Abstract 15834: Evolution of Differences in Women and Men With Non-ST-Segment Elevation Acute Coronary Syndromes: Insights From Clinical Trials Over 15 Years
Background: Historically, women are less often enrolled in ACS trials and receive less evidence-based care than men. Whether these differences and outcomes have changed over time is unclear.
Methods: We characterized trends in inclusion of women vs men in non-ST-segment elevation ACS clinical trials and their treatment (discharge medications, angiography, revascularization) and outcomes (in-hospital bleeding and 30-d and 6-m death) using data from 58,790 patients enrolled in 9 phase III clinical trials of antithrombotic therapy over 15 years. Patient-level data were mapped to 3 prespecified enrollment periods (1994-98, 1999-2003, 2004-08) and stratified by sex.
Results: In total, 20,031 patients (34.1%) were women with little temporal change: 1994-98, 34.1%; 1999-2003, 35.1%; 2004-08, 31.6%. The Table shows baseline characteristics, discharge medication use, angiography, revascularization, and outcomes by sex and time period. Age, comorbidities, and acute risk (GRACE score >140 [>3% risk of in-hospital death]) increased over time in women and men. Increases in the use of evidence-based medication and angiography were dramatic for both women and men, with only small quantitative differences by sex over time. Despite similar use of angiography by sex by time period, revascularization remained lower among women. 30-d and 6-m mortality declined similarly over time among women and men. GUSTO severe bleeding was similar by sex and stable over time (1994-98, 1.3% vs 2004-08, 1.1%). Women were transfused more often than men in all time periods, and overall transfusion use increased by an absolute 3.7% from 1994-98 to 2004-08 with similar trajectory by sex.
Conclusions: Despite efforts to include more women in ACS trials, enrollment of women has not changed. Importantly, use of evidence-based care has increased and mortality has steadily declined for both sexes. Increasing use of transfusion despite stable bleeding rates deserves further study.
- © 2013 by American Heart Association, Inc.

_ _ _ _ _

Exercise prompt: In the abstract on women and men in acute coronary syndrome trials, how many of the enrolled patients were women? Please give the number and percentage.

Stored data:
_ _ _ _ _

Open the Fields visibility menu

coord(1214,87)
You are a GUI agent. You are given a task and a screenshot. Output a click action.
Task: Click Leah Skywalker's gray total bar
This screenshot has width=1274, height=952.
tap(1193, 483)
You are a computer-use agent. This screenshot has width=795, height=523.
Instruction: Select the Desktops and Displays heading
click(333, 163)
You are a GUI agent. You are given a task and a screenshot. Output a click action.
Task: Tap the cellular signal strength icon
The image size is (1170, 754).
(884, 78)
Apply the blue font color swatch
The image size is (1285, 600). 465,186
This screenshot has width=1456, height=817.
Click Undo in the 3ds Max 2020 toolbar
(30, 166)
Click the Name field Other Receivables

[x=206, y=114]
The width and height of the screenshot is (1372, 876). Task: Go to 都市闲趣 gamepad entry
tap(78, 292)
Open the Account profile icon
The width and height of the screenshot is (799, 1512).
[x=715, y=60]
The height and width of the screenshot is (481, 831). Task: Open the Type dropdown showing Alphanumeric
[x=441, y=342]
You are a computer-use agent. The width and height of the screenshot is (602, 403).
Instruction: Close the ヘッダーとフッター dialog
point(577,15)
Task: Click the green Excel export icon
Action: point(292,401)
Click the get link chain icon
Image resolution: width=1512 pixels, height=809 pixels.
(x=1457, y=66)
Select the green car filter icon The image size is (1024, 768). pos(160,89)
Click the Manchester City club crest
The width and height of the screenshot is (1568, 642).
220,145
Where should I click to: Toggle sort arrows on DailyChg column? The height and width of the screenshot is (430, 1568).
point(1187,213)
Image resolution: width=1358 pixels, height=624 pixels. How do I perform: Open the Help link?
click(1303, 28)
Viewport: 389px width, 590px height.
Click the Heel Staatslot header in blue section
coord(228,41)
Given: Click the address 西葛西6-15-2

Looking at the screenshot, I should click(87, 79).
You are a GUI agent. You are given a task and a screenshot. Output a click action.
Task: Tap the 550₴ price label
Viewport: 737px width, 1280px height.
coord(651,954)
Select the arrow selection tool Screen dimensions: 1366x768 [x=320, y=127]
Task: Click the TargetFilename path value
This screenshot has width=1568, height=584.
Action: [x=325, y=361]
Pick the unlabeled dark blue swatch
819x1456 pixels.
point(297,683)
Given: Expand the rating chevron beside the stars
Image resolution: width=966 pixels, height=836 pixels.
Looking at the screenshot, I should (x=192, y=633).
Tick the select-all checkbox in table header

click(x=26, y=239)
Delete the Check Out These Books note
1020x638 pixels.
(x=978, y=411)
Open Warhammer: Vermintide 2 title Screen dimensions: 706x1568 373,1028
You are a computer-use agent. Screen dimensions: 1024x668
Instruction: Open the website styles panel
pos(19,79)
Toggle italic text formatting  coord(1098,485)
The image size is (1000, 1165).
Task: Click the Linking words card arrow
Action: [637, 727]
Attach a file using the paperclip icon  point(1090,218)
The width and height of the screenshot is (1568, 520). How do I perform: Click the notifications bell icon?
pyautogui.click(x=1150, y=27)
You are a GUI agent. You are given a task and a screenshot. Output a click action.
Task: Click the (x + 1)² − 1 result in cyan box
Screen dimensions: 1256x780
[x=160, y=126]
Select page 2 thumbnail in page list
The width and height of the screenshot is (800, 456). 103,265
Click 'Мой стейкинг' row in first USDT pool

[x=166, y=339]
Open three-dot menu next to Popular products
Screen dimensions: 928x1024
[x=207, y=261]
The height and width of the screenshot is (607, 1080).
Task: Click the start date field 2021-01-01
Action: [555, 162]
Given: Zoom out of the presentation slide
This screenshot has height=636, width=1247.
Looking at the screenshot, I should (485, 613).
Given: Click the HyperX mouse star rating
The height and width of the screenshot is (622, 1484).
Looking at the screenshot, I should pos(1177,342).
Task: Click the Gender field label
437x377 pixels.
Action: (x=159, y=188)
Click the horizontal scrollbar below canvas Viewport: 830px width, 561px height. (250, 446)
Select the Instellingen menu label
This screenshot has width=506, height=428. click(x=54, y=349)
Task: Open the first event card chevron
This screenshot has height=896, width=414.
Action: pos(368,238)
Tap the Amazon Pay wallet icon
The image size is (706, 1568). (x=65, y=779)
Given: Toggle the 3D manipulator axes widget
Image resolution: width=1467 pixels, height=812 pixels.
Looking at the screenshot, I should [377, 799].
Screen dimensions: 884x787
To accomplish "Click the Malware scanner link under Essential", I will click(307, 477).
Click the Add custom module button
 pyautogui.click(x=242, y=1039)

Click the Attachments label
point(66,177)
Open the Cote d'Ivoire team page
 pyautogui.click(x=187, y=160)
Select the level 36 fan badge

_ _ _ _ _

Result for this task: 20,031 patients (34.1%) were women.